* Document
[Begin]

Tasting defeat with God’s symbolic presence: When the Israelites went out to battle against the Philistines, they were defeated and about 4000 Israelites were killed. Then the elders of Israel reasoned among themselves: "Why has the Lord defeated us today before the Philistines? Let us bring the ark of the covenant of the Lord from Shiloh to us, that when it comes among us it may save us from the hand of our enemies" (1 Sam 4:3). Nobody had bothered to consult with Samuel who was by now an established prophet in Israel. (1 Sam 4:1a). The Israelites assumed that if they could carry with them the Ark of God into battle, they would win the battle. The Ark of God - the visible symbol of God's presence and help - was like the straw that the Israelites tried to grab to prevent from drowning. Instead of humbling themselves, turning away from their sins and getting right with God, the Israelites took an easier course as they wrongly assumed that God would help them to defeat their enemy.
However, God did not operate on Israel's terms in the battle, and we see the sad account of what happened: "So the Philistines fought, and Israel was defeated, and every man fled to his tent. There was a very great slaughter, and there fell of Israel thirty thousand foot soldiers. Also the ark of God was captured; and the two sons of Eli, Hophni and Phinehas, died" (1 Sam 4:10-11). While 4000 soldiers were killed earlier, now with the symbolic presence of God 30,000 soldiers were killed and the Ark of God was captured by the enemy. On hearing this horrific news, the High Priest Eli fell backwards on his seat, broke his neck and died instantly. These were the dark days of Israel indeed!

[End]

* Listed records
[Begin]

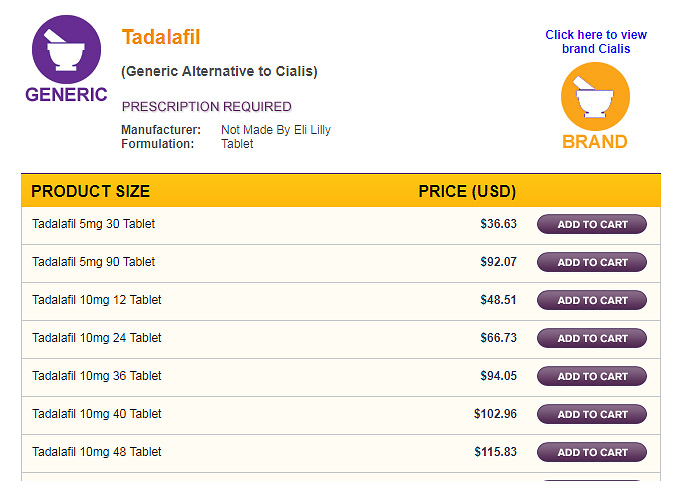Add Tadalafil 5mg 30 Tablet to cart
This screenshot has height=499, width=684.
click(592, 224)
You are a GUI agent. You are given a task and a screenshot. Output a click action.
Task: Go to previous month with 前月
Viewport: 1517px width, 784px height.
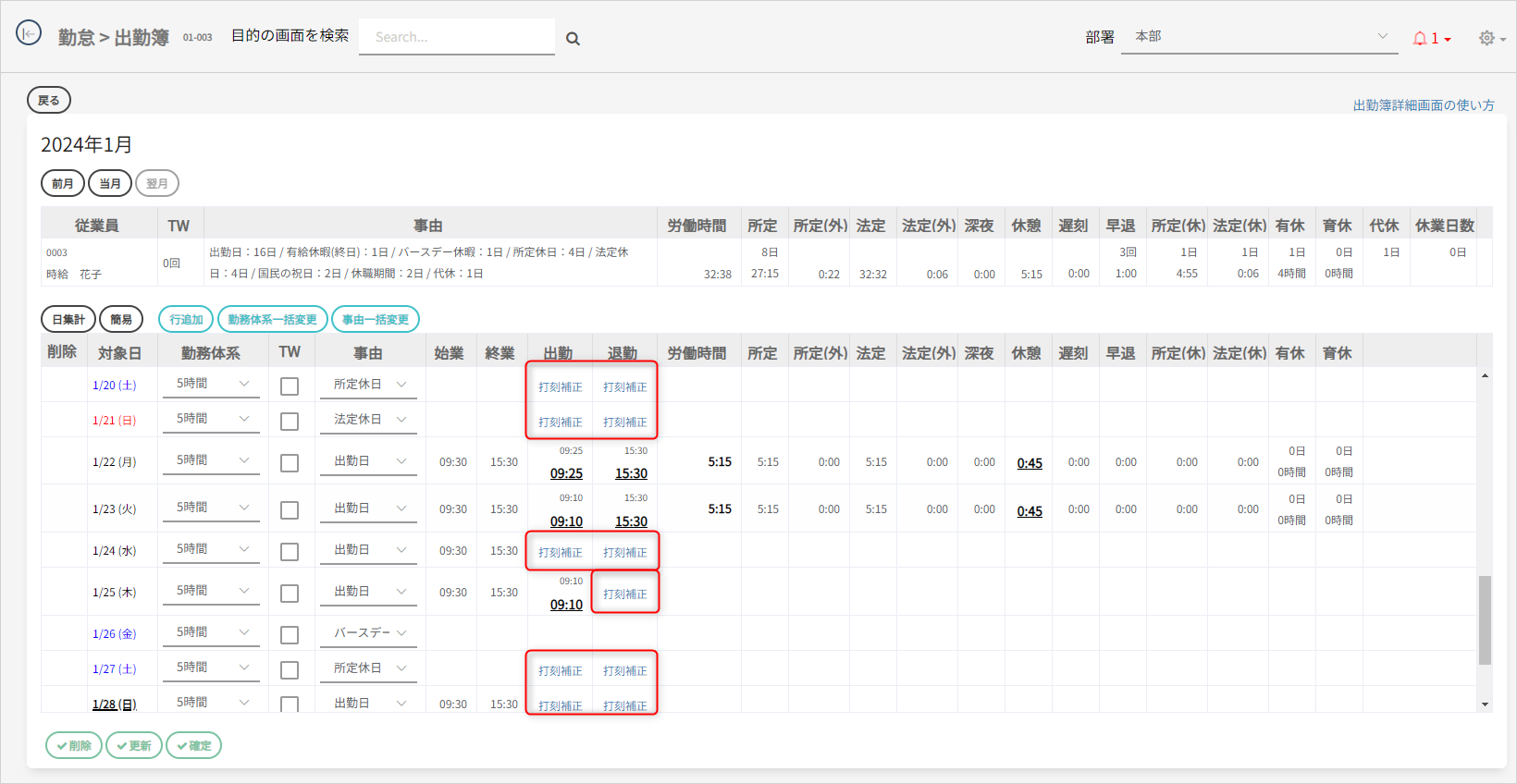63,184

[End]

* Requirements
1 - Do the statements below agree with the passage on the Israelites' defeat? For each, answer yes or no and quote the words from the passage that decide it.
(a) The elders consulted Samuel before sending for the ark.
(b) The ark was to be brought from Shiloh.
(c) Eli broke his neck when he fell.
2 - Answer these questions from the passage on the Israelites' defeat:
(a) About how many Israelites were killed in the first defeat?
(b) How many foot soldiers of Israel fell after the ark was brought?
(c) What were the names of Eli's two sons?

* Outputs in order
1 -
(a) No: "Nobody had bothered to consult with Samuel who was by now an established prophet in Israel."
(b) Yes: "Let us bring the ark of the covenant of the Lord from Shiloh to us"
(c) Yes: "fell backwards on his seat, broke his neck and died instantly"

2 -
(a) About 4000
(b) Thirty thousand
(c) Hophni and Phinehas